(Collected data)
+++++

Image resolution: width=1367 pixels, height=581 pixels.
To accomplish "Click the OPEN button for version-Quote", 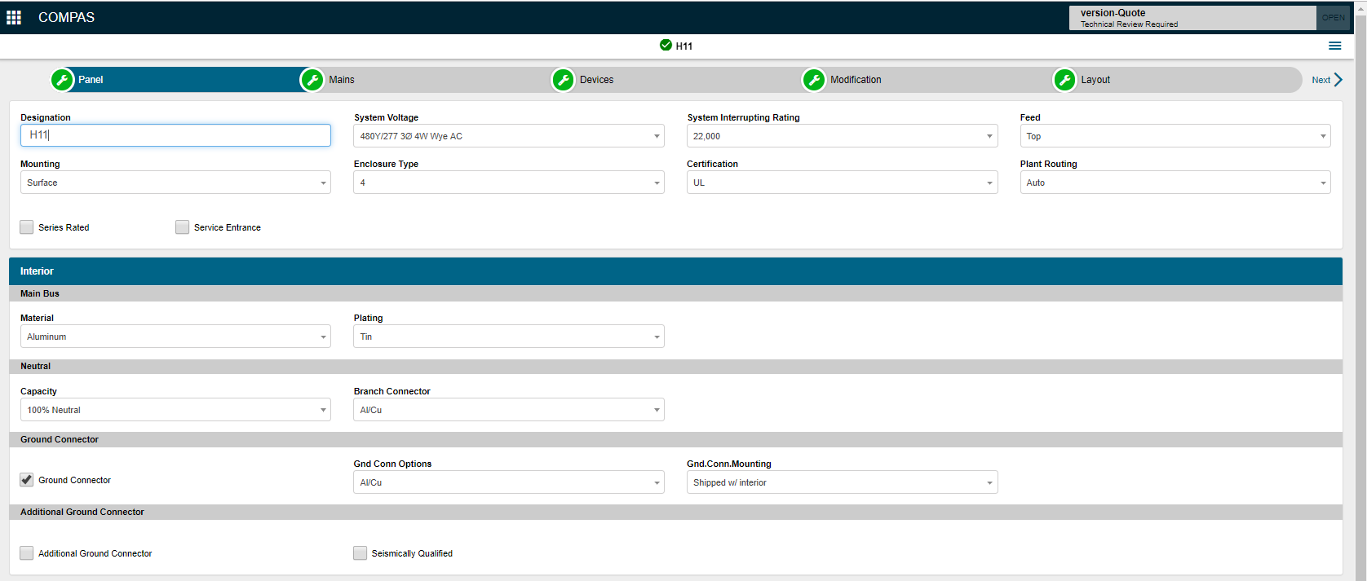I will click(1333, 18).
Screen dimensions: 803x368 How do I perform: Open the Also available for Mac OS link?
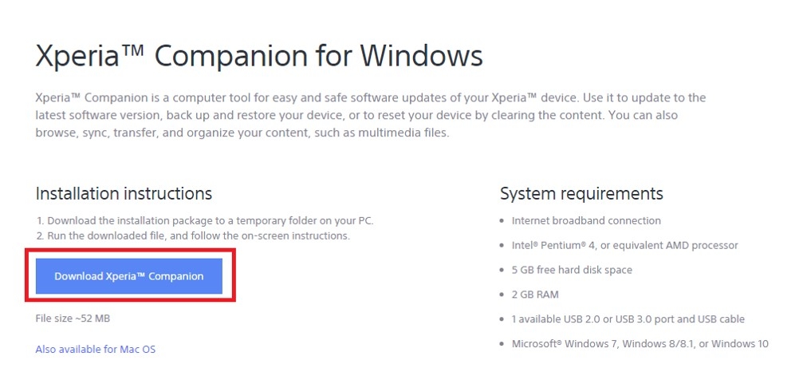pyautogui.click(x=96, y=350)
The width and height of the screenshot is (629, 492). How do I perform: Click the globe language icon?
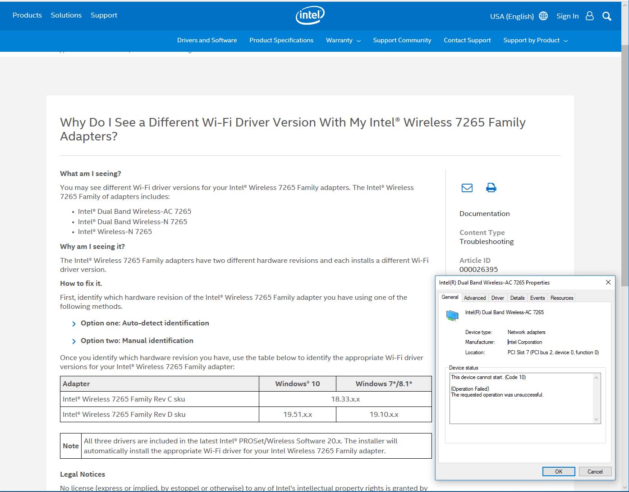[543, 16]

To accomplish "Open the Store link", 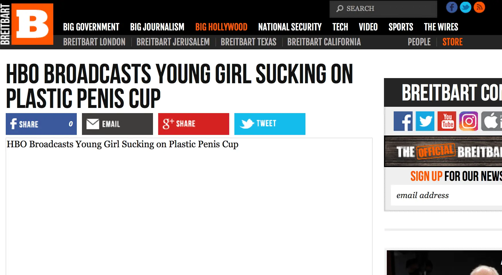I will (452, 42).
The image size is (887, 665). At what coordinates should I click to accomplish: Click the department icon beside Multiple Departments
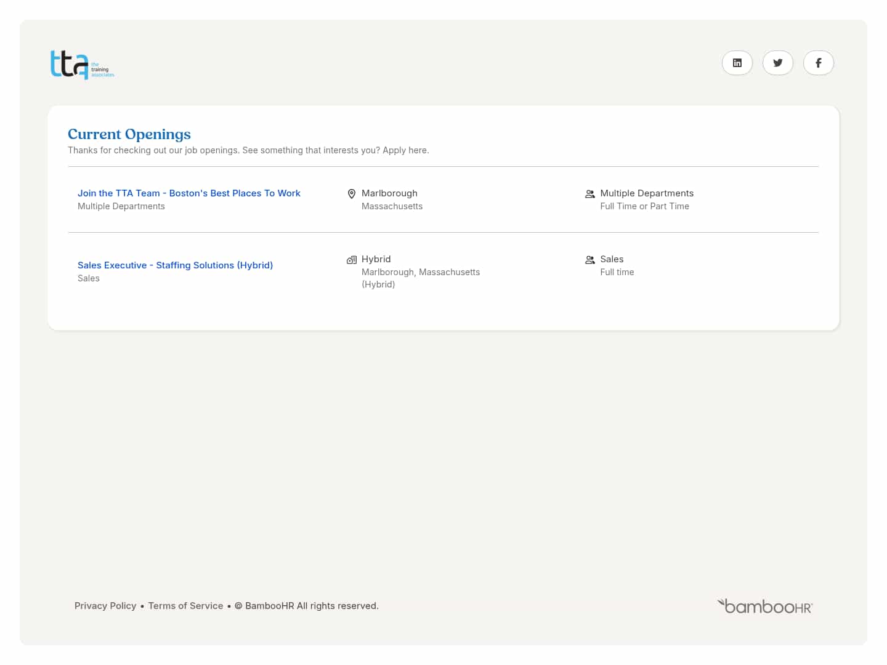click(589, 193)

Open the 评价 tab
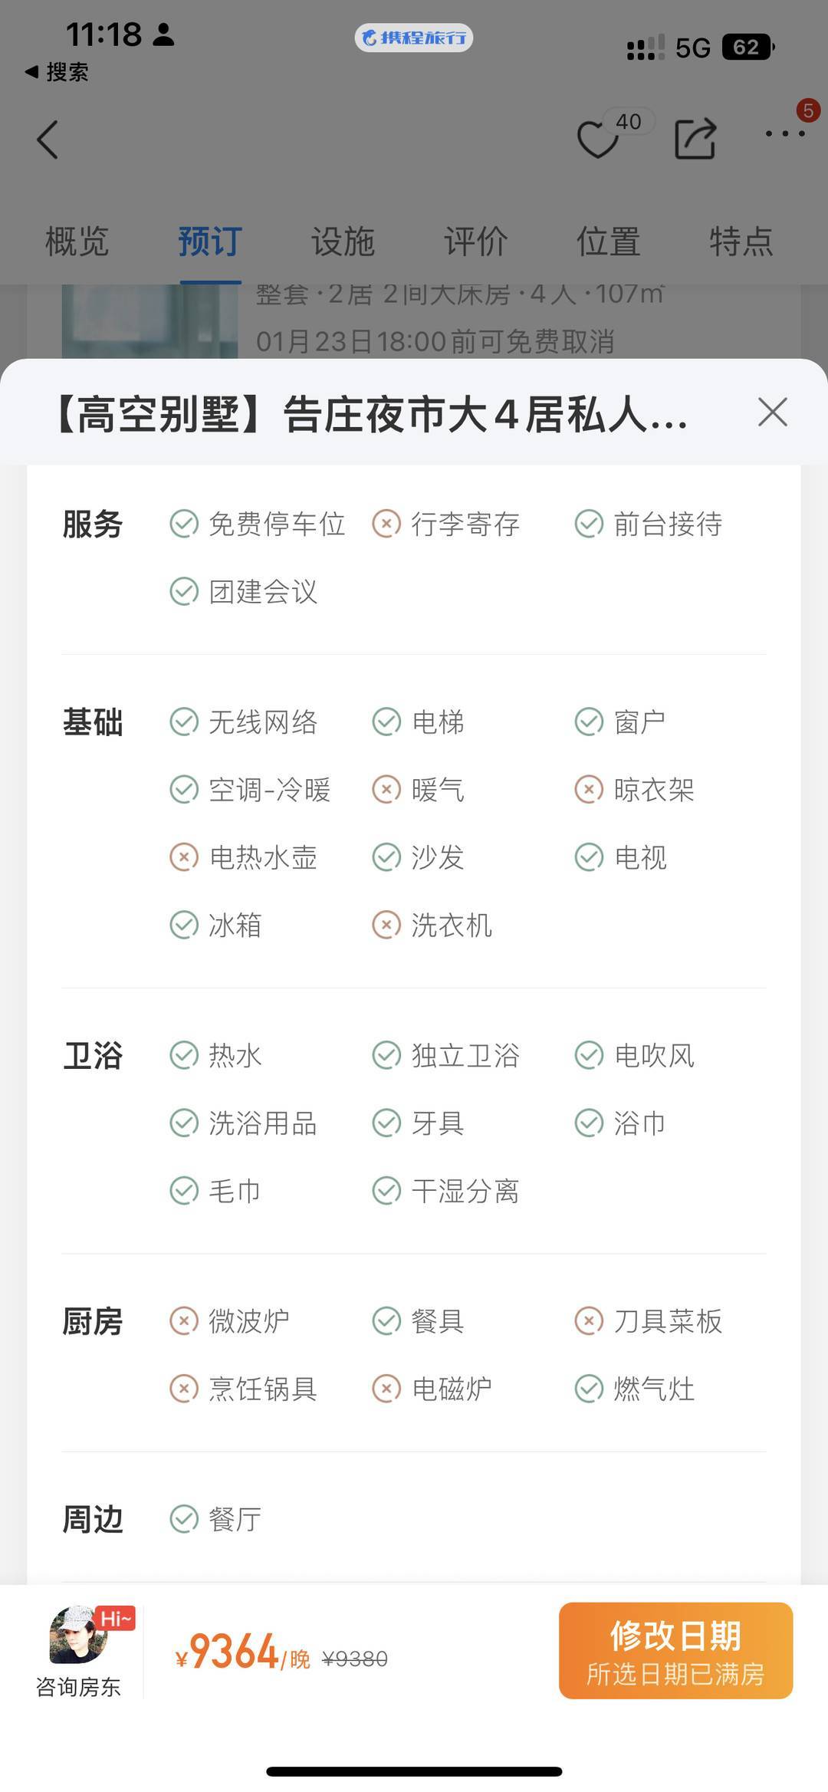(x=475, y=242)
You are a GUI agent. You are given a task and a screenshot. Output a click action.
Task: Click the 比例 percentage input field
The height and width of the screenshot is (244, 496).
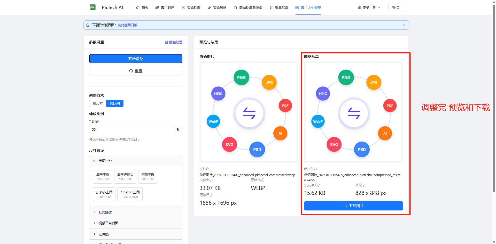click(x=131, y=130)
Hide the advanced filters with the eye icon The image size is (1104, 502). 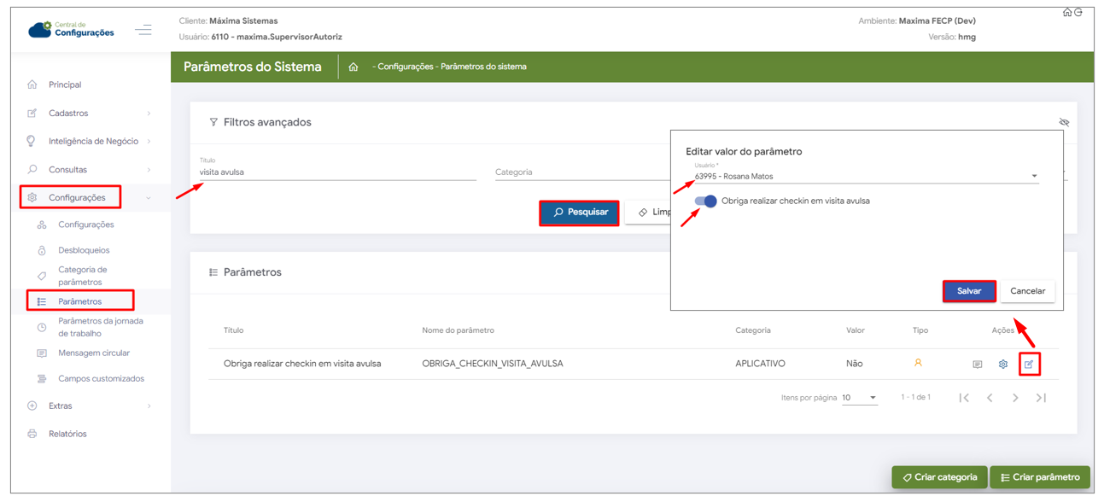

+++++

Would you give again, exactly as written, the lines from the one containing "Task: Click the 比例 percentage input field" through the end of the records, with no pictures and no other lines?

Task: Click the 比例 percentage input field
The height and width of the screenshot is (244, 496).
click(x=131, y=130)
Hide the advanced filters with the eye icon The image size is (1104, 502). 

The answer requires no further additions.